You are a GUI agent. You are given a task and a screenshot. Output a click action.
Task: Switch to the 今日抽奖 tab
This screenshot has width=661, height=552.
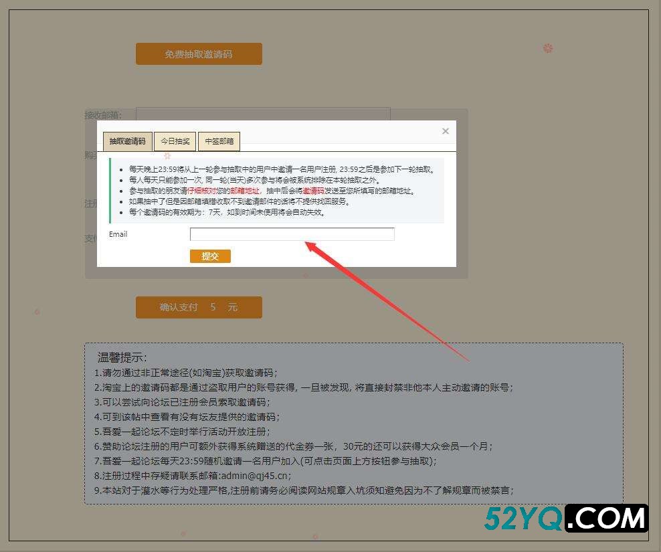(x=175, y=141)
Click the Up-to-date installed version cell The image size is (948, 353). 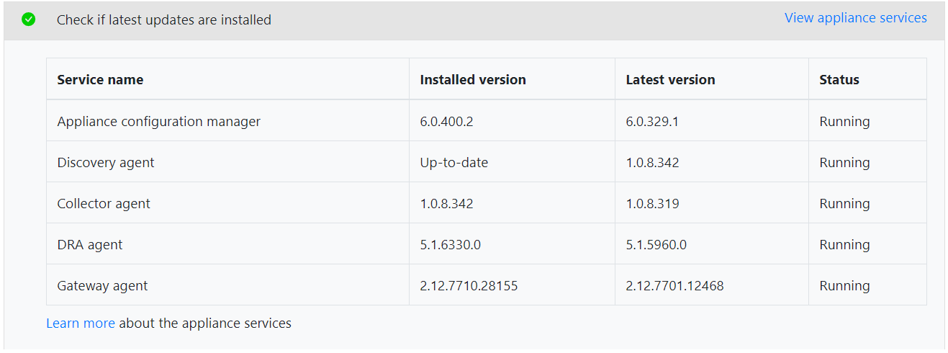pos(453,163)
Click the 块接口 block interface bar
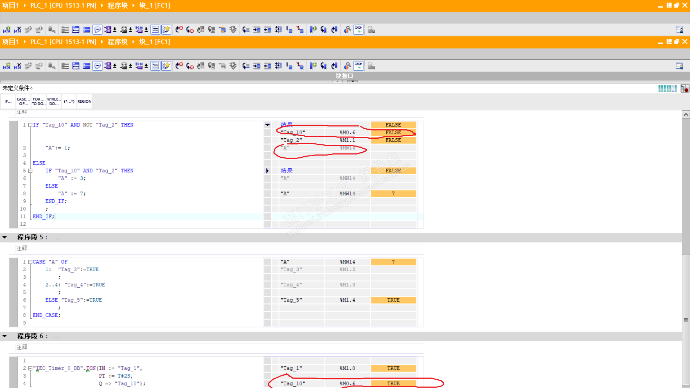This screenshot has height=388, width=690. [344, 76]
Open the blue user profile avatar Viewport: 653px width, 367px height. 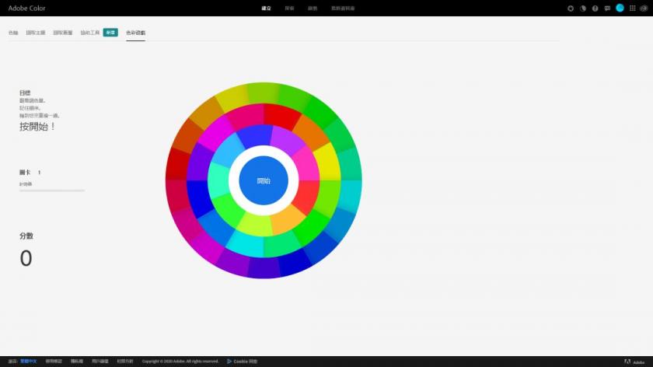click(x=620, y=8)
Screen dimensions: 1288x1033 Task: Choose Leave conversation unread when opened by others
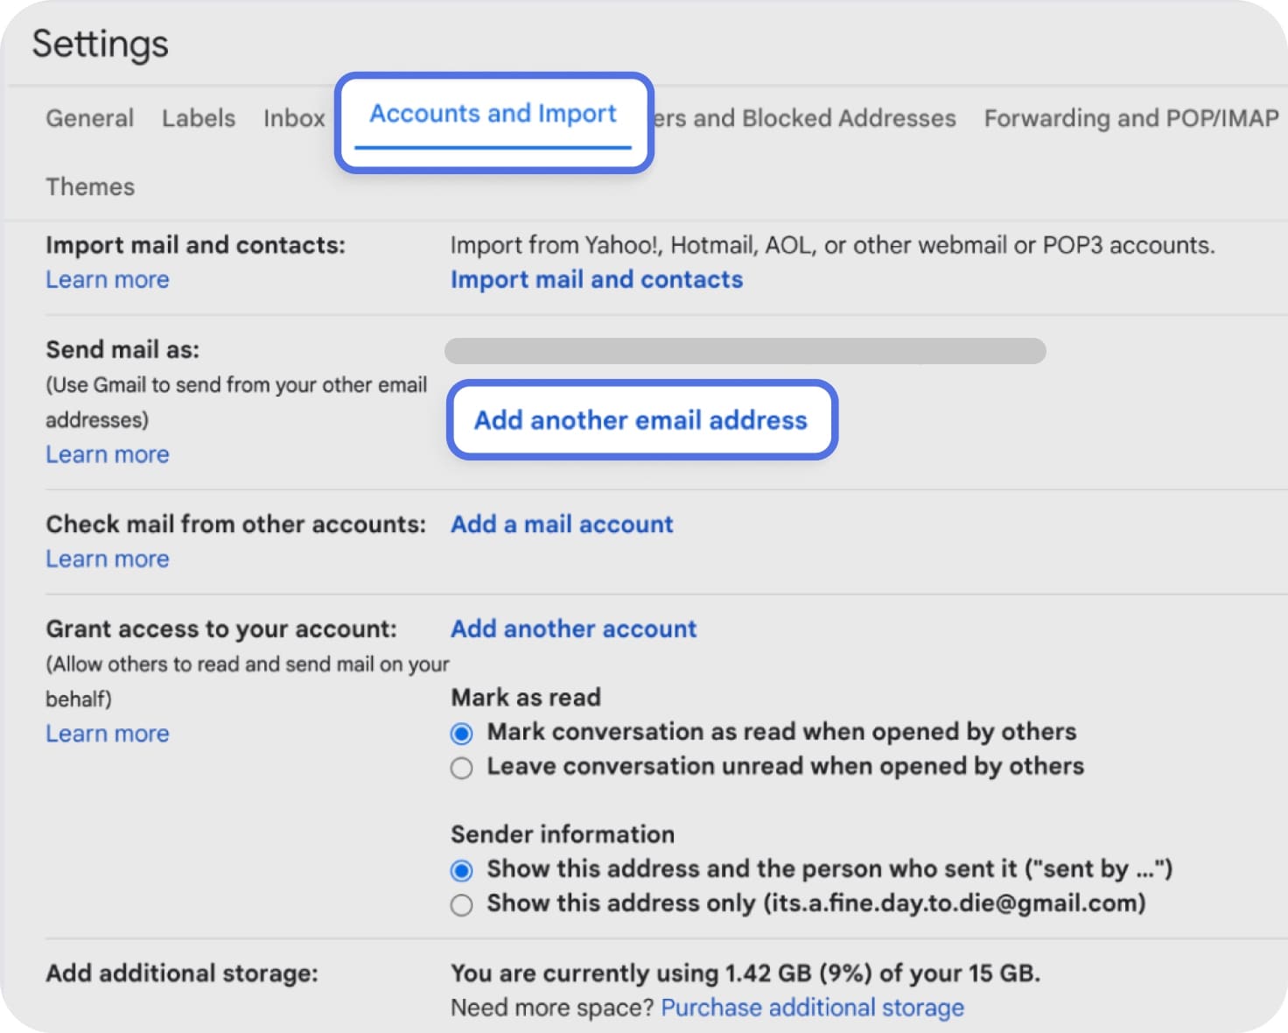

⁂

### [Brief]
Duplicate the records from the very beginning up to and including the line that contains "(x=175, y=141)". Leave the pictures out of your copy.

### [Response below]
You are a GUI agent. You are given a task and a screenshot. Output a click action.
Task: Switch to the 今日抽奖 tab
This screenshot has width=661, height=552.
(x=175, y=141)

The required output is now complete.